Hahaha yup. .. except I always know it's him as the stuff he gets into is too high for the 7" tall dachshunds and my big guy is crated when I'm not home lol

Sent from Petguide.com Free App


----------



## emilyatl (Sep 9, 2013)

LOL. Yeah, not much you can blame on doxies if it's up high.


----------



## snowy (Aug 23, 2012)

Munch is always so CUTE! and what was that? socks?


----------



## DeafDogs&Cat (Mar 27, 2013)

Oliver's booties all velcroed together lol

Sent from Petguide.com Free App


----------



## Marcia (Dec 26, 2010)

Try one of these! I just bought 3 and my cats don't know what to make of them. One headed right for my behemoth Jack and he scurried away! SO funny, poor guy! Taking one to the shelter tomorrow, should be fun!

Amazon.com: Innovation First Hexbug Nano: Toys & Games


----------



## snowy (Aug 23, 2012)

Someone mentioned that in another thread, and I was interested. Googled and am still wondering how to play that. Its remote controlled? or just add battery and let it run by itself.
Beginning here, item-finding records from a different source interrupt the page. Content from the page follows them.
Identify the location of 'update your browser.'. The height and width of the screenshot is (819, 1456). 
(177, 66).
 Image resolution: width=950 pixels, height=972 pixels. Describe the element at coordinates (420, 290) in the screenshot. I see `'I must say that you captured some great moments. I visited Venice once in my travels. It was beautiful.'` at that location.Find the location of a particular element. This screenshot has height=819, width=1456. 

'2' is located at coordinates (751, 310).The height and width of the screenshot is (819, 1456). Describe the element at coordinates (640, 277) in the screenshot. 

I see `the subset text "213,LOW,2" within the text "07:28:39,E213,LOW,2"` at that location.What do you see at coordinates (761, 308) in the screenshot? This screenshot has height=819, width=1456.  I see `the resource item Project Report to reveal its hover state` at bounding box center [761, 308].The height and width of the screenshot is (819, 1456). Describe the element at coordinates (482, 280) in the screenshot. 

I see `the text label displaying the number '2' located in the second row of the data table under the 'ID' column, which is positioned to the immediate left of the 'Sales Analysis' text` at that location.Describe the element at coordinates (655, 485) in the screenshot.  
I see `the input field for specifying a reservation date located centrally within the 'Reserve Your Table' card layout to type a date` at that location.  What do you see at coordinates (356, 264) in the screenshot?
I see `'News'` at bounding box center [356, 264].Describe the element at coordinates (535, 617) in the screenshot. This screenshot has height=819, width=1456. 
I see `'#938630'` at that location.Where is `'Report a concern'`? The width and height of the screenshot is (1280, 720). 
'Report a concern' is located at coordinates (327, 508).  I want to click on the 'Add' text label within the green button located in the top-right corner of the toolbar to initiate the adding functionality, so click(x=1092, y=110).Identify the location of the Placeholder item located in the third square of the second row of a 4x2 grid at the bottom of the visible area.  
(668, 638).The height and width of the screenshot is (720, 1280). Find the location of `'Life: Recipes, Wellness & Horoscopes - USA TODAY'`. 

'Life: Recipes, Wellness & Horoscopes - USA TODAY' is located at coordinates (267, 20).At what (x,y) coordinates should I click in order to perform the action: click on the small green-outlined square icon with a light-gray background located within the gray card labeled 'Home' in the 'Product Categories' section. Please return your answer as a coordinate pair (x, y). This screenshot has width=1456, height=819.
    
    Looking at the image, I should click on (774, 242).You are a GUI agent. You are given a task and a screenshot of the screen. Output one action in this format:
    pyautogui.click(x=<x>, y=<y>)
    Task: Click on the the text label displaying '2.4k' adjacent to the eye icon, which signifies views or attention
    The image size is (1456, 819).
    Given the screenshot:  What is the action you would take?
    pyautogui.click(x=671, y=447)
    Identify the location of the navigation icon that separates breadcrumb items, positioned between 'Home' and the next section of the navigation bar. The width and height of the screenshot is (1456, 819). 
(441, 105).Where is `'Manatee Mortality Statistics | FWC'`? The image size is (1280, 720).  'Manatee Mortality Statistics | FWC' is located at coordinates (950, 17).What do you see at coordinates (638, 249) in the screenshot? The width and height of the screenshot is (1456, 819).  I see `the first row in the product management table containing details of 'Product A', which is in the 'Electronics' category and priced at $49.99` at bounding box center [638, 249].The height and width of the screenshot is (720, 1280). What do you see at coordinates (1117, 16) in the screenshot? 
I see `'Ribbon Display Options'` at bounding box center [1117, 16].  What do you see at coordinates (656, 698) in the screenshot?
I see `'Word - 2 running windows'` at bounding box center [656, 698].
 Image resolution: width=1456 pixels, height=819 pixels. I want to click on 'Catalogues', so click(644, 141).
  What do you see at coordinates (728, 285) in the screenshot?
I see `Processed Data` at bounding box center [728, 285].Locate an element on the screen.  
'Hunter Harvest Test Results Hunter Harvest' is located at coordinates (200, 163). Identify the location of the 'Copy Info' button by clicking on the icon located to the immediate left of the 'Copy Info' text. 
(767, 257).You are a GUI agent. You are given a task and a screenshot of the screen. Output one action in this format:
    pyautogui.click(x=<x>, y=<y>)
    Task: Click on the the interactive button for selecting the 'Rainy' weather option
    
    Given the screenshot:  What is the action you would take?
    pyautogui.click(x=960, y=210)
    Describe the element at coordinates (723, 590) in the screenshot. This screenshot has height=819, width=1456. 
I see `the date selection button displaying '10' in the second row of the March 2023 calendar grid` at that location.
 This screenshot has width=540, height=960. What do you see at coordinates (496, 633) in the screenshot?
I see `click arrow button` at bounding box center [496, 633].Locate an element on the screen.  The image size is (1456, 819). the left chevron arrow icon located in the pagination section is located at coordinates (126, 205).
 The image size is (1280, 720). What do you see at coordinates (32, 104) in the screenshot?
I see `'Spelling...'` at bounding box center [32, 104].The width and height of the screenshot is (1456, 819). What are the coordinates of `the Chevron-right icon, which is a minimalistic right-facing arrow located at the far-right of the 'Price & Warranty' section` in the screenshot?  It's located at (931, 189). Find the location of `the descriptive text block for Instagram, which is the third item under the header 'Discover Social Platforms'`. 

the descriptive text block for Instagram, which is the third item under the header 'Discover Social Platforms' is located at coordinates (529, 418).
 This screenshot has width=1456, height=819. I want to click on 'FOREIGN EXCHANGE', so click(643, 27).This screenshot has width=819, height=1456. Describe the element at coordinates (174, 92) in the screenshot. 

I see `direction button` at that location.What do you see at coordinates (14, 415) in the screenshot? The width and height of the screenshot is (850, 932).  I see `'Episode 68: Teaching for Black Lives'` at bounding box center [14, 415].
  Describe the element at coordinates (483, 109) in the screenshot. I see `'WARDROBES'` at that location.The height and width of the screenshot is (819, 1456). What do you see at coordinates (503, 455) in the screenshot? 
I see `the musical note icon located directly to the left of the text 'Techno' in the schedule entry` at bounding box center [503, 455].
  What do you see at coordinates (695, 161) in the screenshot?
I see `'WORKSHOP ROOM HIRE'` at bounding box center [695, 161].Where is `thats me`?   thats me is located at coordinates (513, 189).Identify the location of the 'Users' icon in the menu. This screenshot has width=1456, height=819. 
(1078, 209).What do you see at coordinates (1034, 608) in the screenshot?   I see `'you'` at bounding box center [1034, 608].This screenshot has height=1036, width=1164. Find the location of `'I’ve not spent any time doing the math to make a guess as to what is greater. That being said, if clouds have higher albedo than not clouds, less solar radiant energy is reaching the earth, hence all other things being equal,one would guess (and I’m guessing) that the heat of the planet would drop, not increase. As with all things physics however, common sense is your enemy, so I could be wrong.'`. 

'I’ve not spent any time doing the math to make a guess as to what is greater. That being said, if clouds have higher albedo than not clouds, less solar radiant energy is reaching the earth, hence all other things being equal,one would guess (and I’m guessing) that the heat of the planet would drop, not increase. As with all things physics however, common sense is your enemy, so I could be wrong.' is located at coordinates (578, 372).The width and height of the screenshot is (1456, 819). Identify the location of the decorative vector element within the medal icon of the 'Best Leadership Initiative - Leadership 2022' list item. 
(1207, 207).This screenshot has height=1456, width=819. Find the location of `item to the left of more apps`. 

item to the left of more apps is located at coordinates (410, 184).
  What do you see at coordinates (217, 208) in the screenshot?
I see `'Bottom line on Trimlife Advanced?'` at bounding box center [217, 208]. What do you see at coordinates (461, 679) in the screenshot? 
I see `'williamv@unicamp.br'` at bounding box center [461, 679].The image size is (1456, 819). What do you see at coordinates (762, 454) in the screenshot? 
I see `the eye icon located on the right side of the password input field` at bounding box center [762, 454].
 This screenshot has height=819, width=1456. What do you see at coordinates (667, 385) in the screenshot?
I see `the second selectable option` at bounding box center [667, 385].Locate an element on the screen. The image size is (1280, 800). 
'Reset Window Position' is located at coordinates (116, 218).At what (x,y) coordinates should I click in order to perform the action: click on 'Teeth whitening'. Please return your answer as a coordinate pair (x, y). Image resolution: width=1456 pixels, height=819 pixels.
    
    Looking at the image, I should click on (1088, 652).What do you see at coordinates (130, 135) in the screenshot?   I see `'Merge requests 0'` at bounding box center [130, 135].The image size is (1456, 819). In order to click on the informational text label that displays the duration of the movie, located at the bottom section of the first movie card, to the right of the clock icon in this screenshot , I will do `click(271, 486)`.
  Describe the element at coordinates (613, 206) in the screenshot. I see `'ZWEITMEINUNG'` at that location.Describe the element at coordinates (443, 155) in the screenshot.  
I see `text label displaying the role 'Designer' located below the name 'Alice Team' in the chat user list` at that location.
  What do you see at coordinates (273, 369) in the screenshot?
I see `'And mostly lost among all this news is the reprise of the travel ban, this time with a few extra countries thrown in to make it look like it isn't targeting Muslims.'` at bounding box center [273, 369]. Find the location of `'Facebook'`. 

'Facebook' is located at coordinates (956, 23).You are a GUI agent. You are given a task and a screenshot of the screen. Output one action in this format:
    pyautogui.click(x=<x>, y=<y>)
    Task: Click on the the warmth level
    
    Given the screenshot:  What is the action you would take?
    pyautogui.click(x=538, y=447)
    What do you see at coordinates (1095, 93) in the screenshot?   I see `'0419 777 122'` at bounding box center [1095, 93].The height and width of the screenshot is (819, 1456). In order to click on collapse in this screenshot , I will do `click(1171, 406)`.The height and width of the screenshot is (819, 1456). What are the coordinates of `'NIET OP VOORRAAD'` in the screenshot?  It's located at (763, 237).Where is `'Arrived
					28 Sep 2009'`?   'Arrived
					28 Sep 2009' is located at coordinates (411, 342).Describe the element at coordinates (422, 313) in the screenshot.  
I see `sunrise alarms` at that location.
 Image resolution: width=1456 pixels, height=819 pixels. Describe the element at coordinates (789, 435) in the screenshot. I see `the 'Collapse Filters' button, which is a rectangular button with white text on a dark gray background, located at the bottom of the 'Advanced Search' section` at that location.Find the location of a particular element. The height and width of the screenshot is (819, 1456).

p.s. oh sorry, just saw the video on Amazon, so its not a remote controlled toy.


----------



## rural-cat (Dec 6, 2013)

i love seeing munch, both pics and videos! he sure does find lots of fun things to do!


----------



## Tiliqua (Jan 22, 2013)

Love it!

He and Orion are seriously soul mates - very similar, busy, unafraid cats.


----------



## DeafDogs&Cat (Mar 27, 2013)

Hmmm... jerks would be a better term lol

Sent from Petguide.com Free App


----------



## NebraskaCat (Jan 15, 2013)

I think we need Munch for President or Munch Fan Club t-shirts in our gift shop.


----------



## DeafDogs&Cat (Mar 27, 2013)

NebraskaCat said:


> I think we need Munch for President or Munch Fan Club t-shirts in our gift shop.


LOL that's funny! 

Sent from Petguide.com Free App


----------



## DeafDogs&Cat (Mar 27, 2013)

rural-cat said:


> i love seeing munch, both pics and videos! he sure does find lots of fun things to do!


Fun for whom? Lol I'm always having to clean up his messes! Hahaha

Sent from Petguide.com Free App


----------



## BigLittleSmall (Dec 9, 2013)

Awww I love a busy cat! He & Mr. Diggs would have a ball together (and look quite fabulous in the process lo).

Isn't that how it always works .. you go out and put all this time & effort into finding "just the right toys" and you come home .. and they'd rather play with the cap off the gallon of milk and you're like -_- really cat .. really lol


----------